June 6, 2003 DURHAM, N.C. -- In a combination of bioengineering and cancer research, a team of Duke University Medical Center researchers has made the first arteries from non-embryonic tissues in the laboratory, an important step toward growing human arteries outside of the body for use in coronary artery bypass surgery.
In 1999, Duke researchers led by Laura Niklason, M.D., reported in the journal Science on experiments in which they grew pig arteries in a novel "bioreactor" system that mimics the fetal environment, and then successfully implanted these bioengineered arteries back into the pig. Unfortunately, researchers found that human artery cells did not possess enough life cycles to be grown into functional arteries.
The key to overcoming this hurdle was found in a cancer research lab. Every time a cell divides, the ends of its chromosomes, or telomeres, erode until they become so short that the cell receives a signal to stop growing. While at the Massachusetts Institute of Technology, current Duke researcher Chris Counter, Ph.D., had previously cloned the hTERT (human telomerase reverse transcriptase subunit) component of the enzyme telomerase that stops telomeres from shortening, and had shown that expression of hTERT permitted some human cells to continue to divide indefinitely, in effect making them immortal.
Working with Niklason and Counter, then medical student Andy McKee found that when the hTERT gene was introduced into smooth muscle cells, key components of an artery, the life span of the cells were extended long enough to form arteries in the laboratory.
The results of the Duke experiments were published today (June 6, 2003) in EMBO Reports, the journal of the European Molecular Biology Organization.
"After introducing the human cells with hTERT, we found that the resulting cells not only proliferated long beyond their normal lifespan, but retained characteristics of normal smooth muscle cells," Niklason explained. "Furthermore, using these smooth muscle cells, we were able to engineer mechanically robust human arteries, a crucial step toward creating arteries for bypass patients."
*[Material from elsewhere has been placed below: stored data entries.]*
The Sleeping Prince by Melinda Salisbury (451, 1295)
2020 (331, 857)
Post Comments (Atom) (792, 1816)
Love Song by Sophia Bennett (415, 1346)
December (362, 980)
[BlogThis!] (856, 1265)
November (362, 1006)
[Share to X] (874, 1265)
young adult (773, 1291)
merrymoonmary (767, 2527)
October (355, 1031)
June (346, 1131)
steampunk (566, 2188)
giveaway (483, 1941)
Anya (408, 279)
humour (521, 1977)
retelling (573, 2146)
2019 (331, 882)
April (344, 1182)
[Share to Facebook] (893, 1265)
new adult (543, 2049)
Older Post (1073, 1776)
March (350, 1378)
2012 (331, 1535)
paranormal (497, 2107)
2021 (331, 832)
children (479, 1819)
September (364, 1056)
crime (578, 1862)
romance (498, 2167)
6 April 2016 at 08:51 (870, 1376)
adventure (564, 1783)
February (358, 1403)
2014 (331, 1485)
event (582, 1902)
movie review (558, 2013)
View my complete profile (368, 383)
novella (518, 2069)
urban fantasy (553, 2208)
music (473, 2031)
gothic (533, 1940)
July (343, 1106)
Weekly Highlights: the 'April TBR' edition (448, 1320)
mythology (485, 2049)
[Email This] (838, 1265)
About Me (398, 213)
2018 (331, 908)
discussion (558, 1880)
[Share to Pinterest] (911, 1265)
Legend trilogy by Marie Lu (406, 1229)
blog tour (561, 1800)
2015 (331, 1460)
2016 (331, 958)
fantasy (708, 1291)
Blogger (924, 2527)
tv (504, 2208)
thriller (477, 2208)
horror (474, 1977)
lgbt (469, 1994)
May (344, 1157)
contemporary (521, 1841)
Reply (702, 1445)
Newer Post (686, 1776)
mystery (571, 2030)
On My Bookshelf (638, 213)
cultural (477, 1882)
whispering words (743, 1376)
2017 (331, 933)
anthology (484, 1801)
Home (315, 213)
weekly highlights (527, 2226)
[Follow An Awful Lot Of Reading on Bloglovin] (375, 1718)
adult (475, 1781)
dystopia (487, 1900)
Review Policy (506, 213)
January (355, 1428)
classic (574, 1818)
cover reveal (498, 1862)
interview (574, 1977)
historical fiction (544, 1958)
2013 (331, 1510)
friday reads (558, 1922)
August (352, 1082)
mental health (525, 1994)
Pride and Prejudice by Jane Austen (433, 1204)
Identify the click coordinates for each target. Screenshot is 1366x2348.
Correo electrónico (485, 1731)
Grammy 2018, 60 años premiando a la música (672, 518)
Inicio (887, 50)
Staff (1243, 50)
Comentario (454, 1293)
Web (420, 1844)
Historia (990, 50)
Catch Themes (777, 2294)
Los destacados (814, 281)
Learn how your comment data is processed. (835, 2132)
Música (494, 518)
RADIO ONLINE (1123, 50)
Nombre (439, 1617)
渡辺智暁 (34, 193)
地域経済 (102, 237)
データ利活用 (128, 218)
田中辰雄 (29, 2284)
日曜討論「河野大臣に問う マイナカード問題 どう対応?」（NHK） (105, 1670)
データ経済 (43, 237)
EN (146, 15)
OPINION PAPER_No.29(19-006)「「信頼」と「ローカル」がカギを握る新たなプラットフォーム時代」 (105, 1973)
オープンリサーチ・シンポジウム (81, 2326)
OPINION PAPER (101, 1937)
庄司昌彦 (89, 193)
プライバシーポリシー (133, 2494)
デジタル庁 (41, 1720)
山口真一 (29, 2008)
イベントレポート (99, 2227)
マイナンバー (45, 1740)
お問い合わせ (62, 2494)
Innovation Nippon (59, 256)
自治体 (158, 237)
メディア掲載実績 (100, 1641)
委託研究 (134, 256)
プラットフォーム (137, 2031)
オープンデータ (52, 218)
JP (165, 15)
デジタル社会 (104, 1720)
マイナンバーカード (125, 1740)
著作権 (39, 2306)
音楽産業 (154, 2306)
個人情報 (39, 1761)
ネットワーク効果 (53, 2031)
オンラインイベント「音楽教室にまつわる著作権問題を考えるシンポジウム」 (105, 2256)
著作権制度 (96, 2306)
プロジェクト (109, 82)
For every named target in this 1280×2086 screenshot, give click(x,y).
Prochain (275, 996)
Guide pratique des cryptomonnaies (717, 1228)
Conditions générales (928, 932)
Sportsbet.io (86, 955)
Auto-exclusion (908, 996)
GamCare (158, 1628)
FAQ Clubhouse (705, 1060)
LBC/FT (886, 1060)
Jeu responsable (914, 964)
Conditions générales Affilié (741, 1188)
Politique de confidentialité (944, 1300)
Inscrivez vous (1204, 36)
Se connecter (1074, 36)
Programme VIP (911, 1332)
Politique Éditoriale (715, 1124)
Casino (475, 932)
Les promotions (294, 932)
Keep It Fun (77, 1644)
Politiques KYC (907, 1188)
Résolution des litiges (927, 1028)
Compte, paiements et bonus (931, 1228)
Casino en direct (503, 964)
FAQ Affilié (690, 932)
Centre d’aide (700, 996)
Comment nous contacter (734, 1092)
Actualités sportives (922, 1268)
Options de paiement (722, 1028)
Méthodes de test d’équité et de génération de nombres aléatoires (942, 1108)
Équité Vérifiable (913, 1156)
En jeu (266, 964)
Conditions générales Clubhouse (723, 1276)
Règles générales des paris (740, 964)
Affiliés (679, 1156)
This is the first time arteries have been grown from non-neonatal vascular cells, the researchers said. This achievement is important, they continued, since the goal is to engineer arteries that will resist immunological attack, so they must be grown from cells taken from the actual patients who will ultimately receive the arteries.
To create the arteries, the researchers fashioned a tube from a thin sheet of a biodegradable polymer, which, like a sponge, is 97 percent air. The treated smooth muscle cells were then impregnated throughout the polymer tube. The bioreactor pulsed a vitamin and nutrient solution through and around the tube, approximating as closely as possible the conditions that would exist in nature.
Once the smooth muscle cells proliferated and filled all the spaces within the dissolving polymer scaffolding, the researchers added endothelial cells, which line the interior of blood vessels, to complete the artery.
"We view the results of this study as the proof-of-principle that this approach will ultimately lead to tissues that can be used in humans," Niklason said.
According to Counter, the hTERT component of telomerase was first cloned in 1997, and researchers in the areas of cancer and bioengineering are slowly turning their attention to potential new avenues to exploit the properties of telomeres.
"Telomeres are present in all normal dividing cells and act as a built-in check against unwanted cellular proliferation," Counter explained. "In this case, telomere shortening worked against us, preventing the cells from dividing long enough to form an artery in the laboratory. So we stole a trick cancer cells use to keep dividing; namely we turned on hTERT to stop telomerase shortening."
The researchers did not detect any signs of unwanted cellular proliferation in their bioengineered arteries, although Counter did emphasize that before these arteries can be implanted into humans, the researchers must "turn off" hTERT. It is expected that the implanted arteries would then "age" as would native arteries.
Niklason estimates that it could take up to 10 years before these bioengineered arteries will be routinely implanted in patients with heart disease. Currently, it takes about 12 to 13 weeks to grow an artery strong enough to withstand the blood pressures experienced in humans, so she is exploring new approaches that will create stronger arteries faster. Also, it is still not known how the arteries would react once inside the body.
It is estimated that about 100,000 out of 1.4 million Americans who need small vessel grafts are unable to get them because their own or prosthetic vessels are unsuitable. While polymer vessels can be used when large vessels are required, the smaller ones tend to become clogged with clots.
The research was supported by the American Foundation for Aging Research and the National Cancer Institute.
Other members of the Duke teams were S.R. Banik, Ph.D., Matthew Boyer, Nesrin Hamad, Ph.D., and Jeffrey Lawson, M.D.